Haselhuhn v. State

THOMAS, Justice,

specially concurring with whom URBIGKIT, Justice, joins.

I certainly agree with the result reached by the majority opinion in this case. That result, however, I understand to hinge upon a procedural defect. I am concerned about a substantive failure in this case.

As the majority opinion notes, the trial judge ultimately recognized that the grant of immunity was not sufficiently broad to justify criminal contempt sanctions upon the invocation of Haselhuhn’s privilege not to be a witness against himself. At the final hearing in this case, the court made it a point to note that the sanction for criminal contempt was imposed because of Ha-selhuhn’s failure to take the oath. I understand the record then to reflect and support the proposition that the district court would not have required Haselhuhn to testify upon the invocation of his privilege. Under the circumstances, I would hold that punishment for contempt of court cannot attach to either a refusal to testify or a refusal to be sworn once the court is advised of the claim of privilege and the validity of the claimed privilege is recognized.

Premising the court’s decision upon a failure of a procedural nature simply entices our trial courts into a course of action that is not justified. The conclusion to be drawn from the majority opinion is that had the trial court informed Haselhuhn that the law required him to take the oath, that he then could claim his privilege against self-incrimination once the oath had been administered and that he would be punished for contempt for failure to take the oath, the criminal contempt sanction would be justified. In my judgment, that result would be simply an elevation of form over substance.

The trial court first initiated a civil sanction to compel testimony. When that was unsuccessful, the contempt became criminal. In United States v. Powers, 629 F.2d 619 (9th Cir.1980), cited in the majority opinion, the point is made that the same conduct can be the subject of a civil contempt proceeding and a criminal contempt proceeding. Certainly, there can be no question that the contempt proceeding which is the object of this appeal is a criminal contempt. Section 6-5-306, W.S. 1977, specifically makes the refusal to be sworn a misdemeanor. Whle specific provision is made to preserve summary proceedings for contempt as an alternative remedy, those proceedings must be justified under the rules governing criminal contempt.

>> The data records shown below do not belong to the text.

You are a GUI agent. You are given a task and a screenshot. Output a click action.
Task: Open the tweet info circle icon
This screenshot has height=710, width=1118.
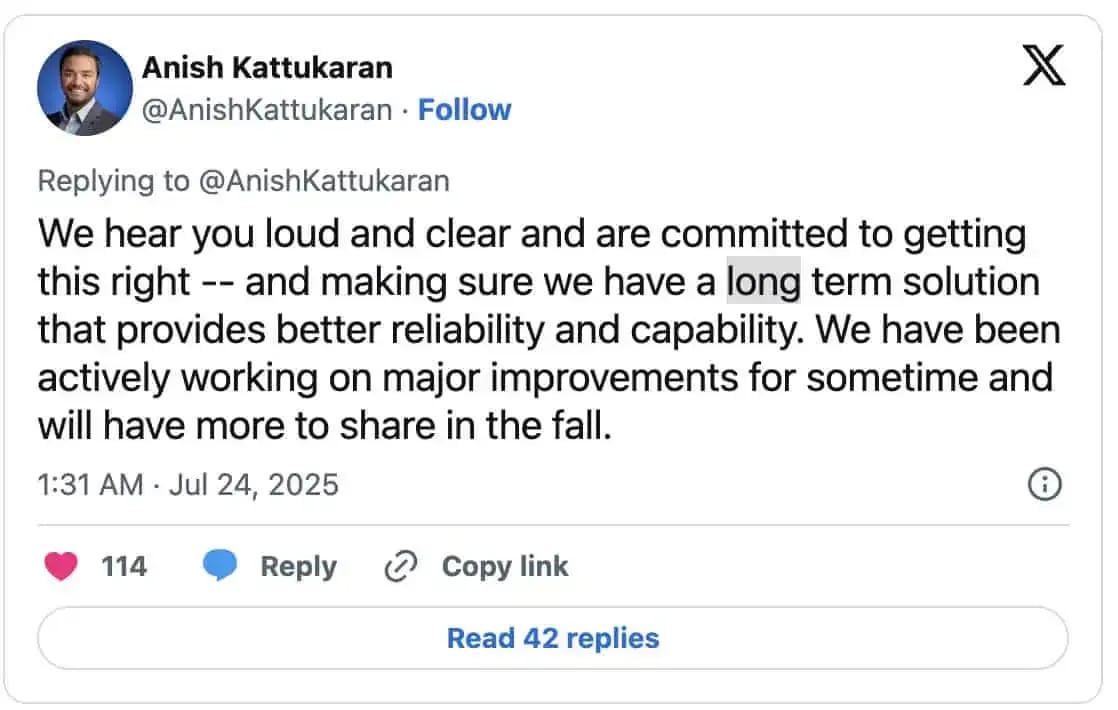[1045, 485]
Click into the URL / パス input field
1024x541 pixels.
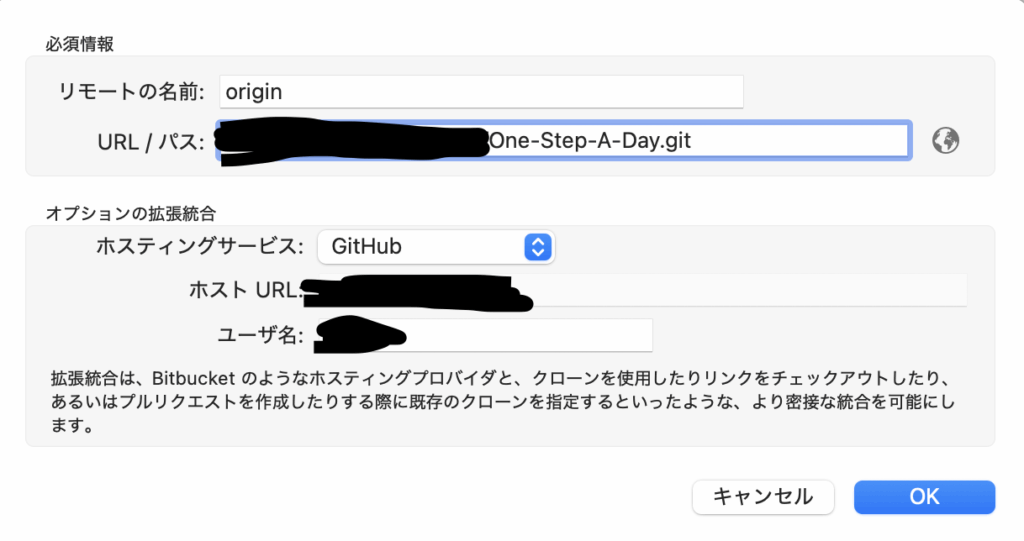[563, 140]
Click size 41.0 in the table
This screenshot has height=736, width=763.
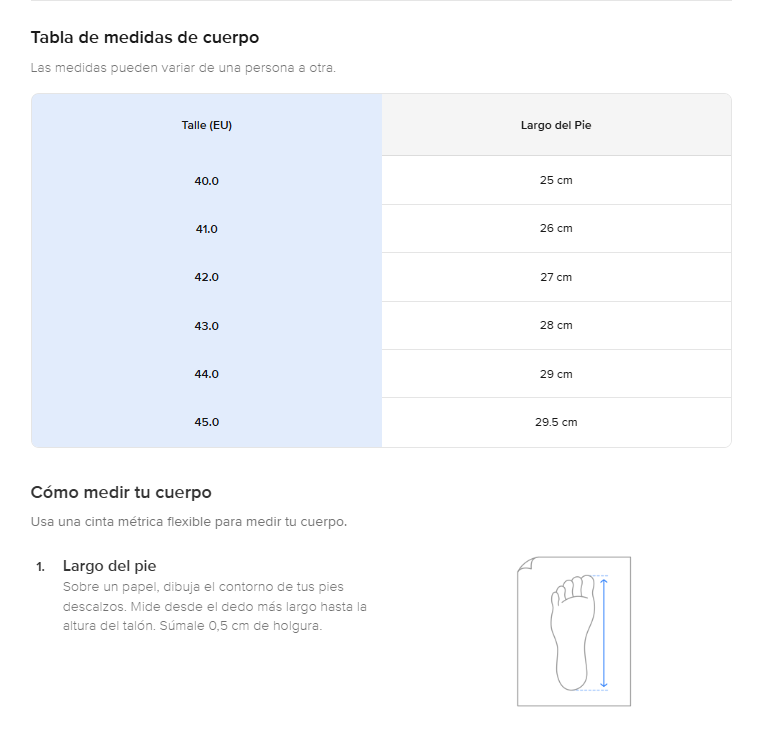coord(206,229)
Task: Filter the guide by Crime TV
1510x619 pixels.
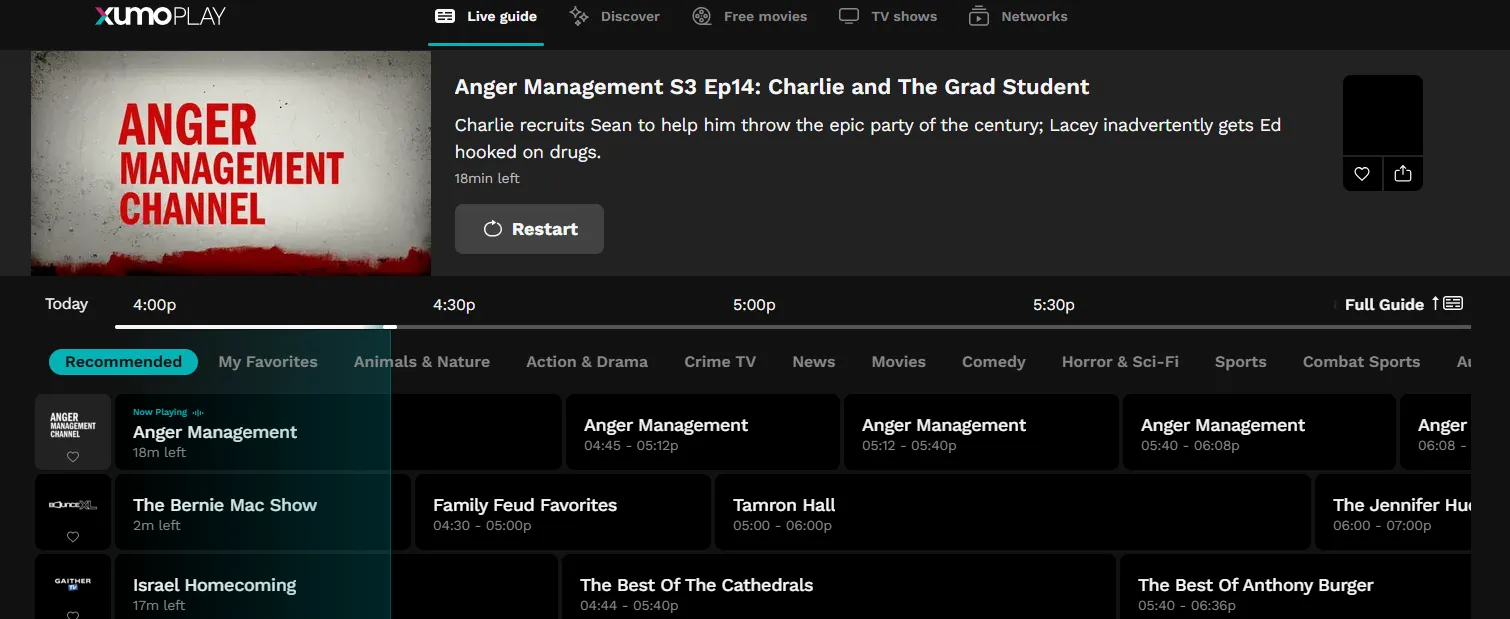Action: coord(720,362)
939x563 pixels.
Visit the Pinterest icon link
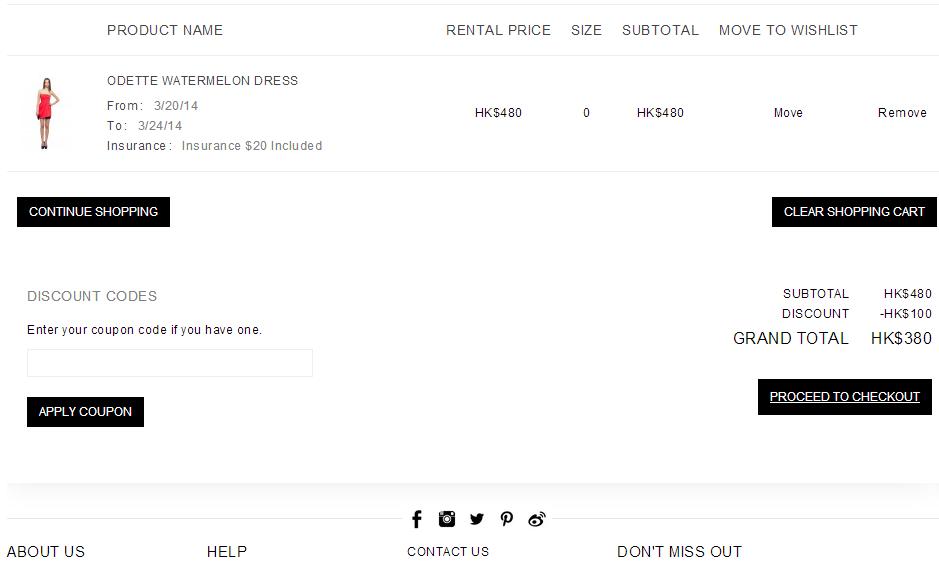[507, 519]
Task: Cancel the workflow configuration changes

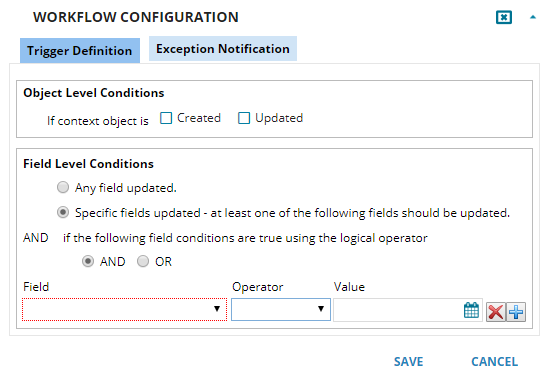Action: (x=494, y=362)
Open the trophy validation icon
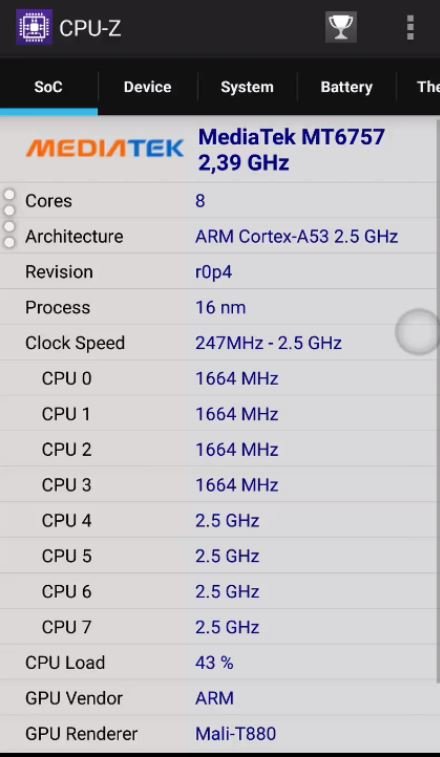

The substantive aspects of criminal contempt were addressed by this court in Horn v. District Court, Ninth Judicial District, Wyo., 647 P.2d 1368 (1982). We there recognized that an element of intent is implied with respect to criminal contempt and that it must be proved before the contempt sanction can be upheld. An examination of State v. Browder, Alaska, 486 P.2d 925 (1971), cited in Horn v. District Court, Ninth Judicial District, supra, leads to the conclusion that the element of intent is really willful conduct, that is an act which is committed voluntarily and intentionally or alternatively phrased, “with the intent to disobey or disregard the law.” State v. Browder, supra, 486 P.2d at 943. The same sense is drawn from Hawk v. Cardoza, 575 F.2d 732 (9th Cir.1978), and Murray v. Murray, 60 Hawaii 160, 587 P.2d 1220 (1978).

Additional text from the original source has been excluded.